_Aim of the exercise_
Extend the article on Chinese-owned apps and national security concerns, picking up right after its final sentence.

_Reading passage_
As awareness grows about the Chinese government’s invasion into American lives through technology, questions are being raised as to the role of government officials in protecting us from it.
The case of Tencent and its funding of World View Enterprises, raises questions about the responsibility of not only government officials, but that of the business community in ensuring our nation’s security.
President Donald Trump said on Friday that he plans to ban the popular app, TikTok from use in the United States. TikTok, which is owned by a Chinese company, has been accused of data-gathering and spying on Americans for the Chinese government.
India is banning dozens more apps and reportedly reviewing hundreds of others from well-known Chinese companies, as tensions between the world’s most populous countries continue to rise.
The Indian government banned an additional 47 apps, all clones or variations of 59 other apps India blocked last month on national security grounds, an official at India’s Ministry of Electronics and Information Technology told CNN Business on Tuesday.

_Data entries_

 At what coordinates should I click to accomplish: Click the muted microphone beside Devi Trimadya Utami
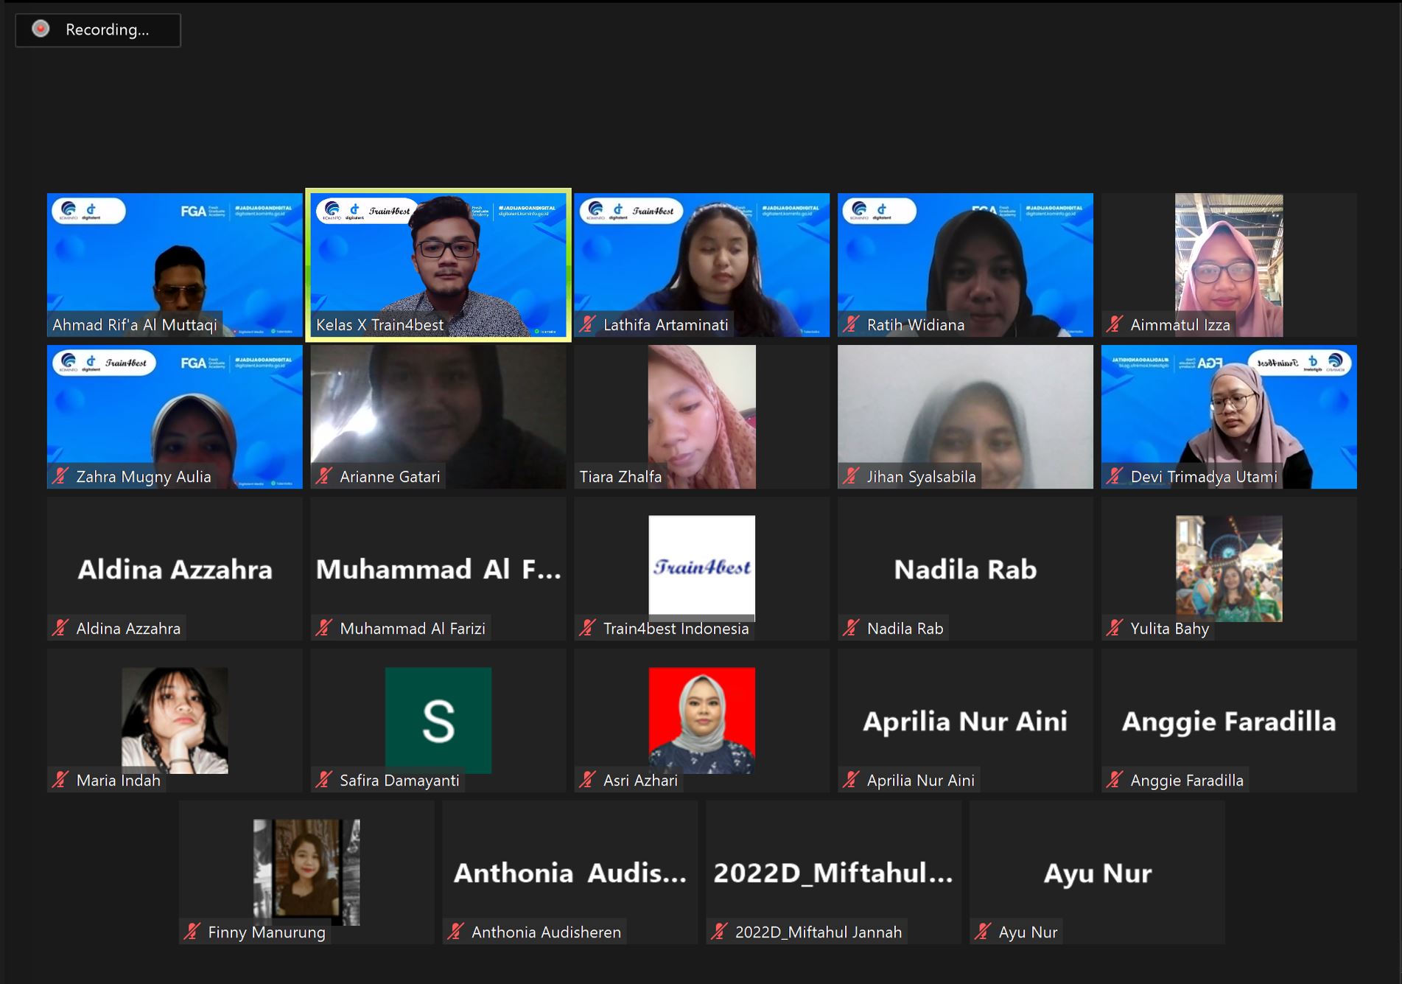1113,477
==
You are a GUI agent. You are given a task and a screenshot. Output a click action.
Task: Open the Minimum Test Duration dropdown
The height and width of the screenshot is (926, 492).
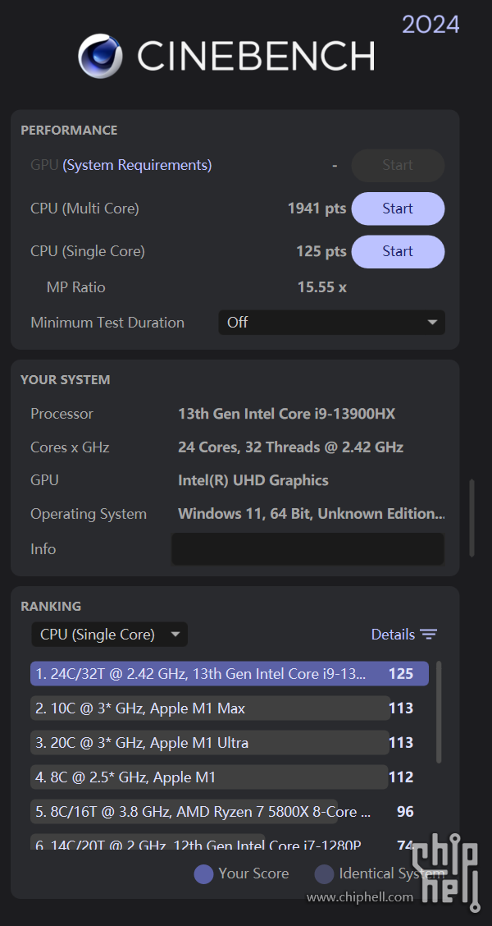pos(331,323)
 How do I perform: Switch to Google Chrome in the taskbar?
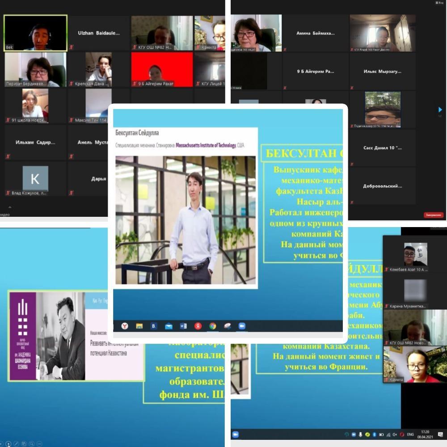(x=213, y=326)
--
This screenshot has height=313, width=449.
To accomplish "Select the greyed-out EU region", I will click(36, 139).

_Written response_
Caught up in the initial ban were several prominent Chinese apps, including the wildly popular video sharing app TikTok. App clones or variants would likely include lighter versions designed for entry-level smartphones with limited memory.
Trump’s decision, say supporters, is an example of what government officials should be doing when confronted with evidence of China’s invasive actions.
Just last week, U.S. Senator Martha McSally, R-AZ, introduced legislation that would require online retailers like Amazon to disclose the origin of products made in China.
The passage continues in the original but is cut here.